While I don't buy his (later) argument that open-source companies have lower personnel costs due to distributed, free development (This just doesn't happen that much and, in my experience, open-source developers command salary premia), I do think he's onto something. My own open-source company, Alfresco, has exploded by 400% this year in the midst of rampant economic malaise.
In fact, that may be precisely why we've done so well. But there's another point worth mentioning....
Enterprises expect more of their open-source vendors and, hence, tend to invest more time, resources, and emotional energy into them. This cuts two ways. It means that enterprises are often better equipped to cut the financial purse strings to their open-source vendor if times get bad, as they're savvy with the code and can support themselves, at least for a time. That's the upside for buyers and downside for vendors.
But in my experience, for enterprises that truly tap into the power of open source, they work closely with the open-source vendor such that eliminating the vendor is a bit like eliminating an extension of themselves.
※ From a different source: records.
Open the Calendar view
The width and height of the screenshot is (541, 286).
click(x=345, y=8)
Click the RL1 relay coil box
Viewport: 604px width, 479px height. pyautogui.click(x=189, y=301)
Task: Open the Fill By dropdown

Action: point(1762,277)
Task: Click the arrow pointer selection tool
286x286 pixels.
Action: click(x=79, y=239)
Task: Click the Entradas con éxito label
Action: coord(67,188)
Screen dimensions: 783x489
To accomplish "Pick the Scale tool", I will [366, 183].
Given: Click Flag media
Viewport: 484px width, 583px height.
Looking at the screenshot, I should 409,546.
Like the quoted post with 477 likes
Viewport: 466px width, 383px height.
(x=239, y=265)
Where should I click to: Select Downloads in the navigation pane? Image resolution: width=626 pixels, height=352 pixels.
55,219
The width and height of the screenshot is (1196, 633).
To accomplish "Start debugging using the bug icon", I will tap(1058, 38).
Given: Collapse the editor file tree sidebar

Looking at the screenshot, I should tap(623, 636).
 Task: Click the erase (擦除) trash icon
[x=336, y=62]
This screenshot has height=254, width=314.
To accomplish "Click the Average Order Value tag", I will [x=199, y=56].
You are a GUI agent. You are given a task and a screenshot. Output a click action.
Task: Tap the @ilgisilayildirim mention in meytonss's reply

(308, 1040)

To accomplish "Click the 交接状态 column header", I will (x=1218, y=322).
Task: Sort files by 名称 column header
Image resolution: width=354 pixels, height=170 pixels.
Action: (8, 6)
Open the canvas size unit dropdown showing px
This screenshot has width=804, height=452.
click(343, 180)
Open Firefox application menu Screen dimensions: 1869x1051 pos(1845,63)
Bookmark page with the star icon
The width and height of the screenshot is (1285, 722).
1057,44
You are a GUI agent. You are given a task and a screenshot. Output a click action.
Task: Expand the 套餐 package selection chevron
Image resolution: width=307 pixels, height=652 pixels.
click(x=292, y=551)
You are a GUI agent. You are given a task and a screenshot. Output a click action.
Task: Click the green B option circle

It's more like laying off a friend, in other words, than of simply cutting off budget for a proprietary vendor you don't look forward to seeing, anyway.
Which calls to mind another benefit. With open source it's all about delivery of a superior customer experience, with a minimum spent on salespeople sitting across the desk from the IT buyer. It's easy to want to get rid of that experience. It's not so easy to get rid of the lifeline on the other end of the phone who is there to help an enterprise maximize its value from software.
Is open source recession-proof? Of course not. But because it's so heavily focused on efficient delivery of value it will likely be one of the last things to go when a recession hits.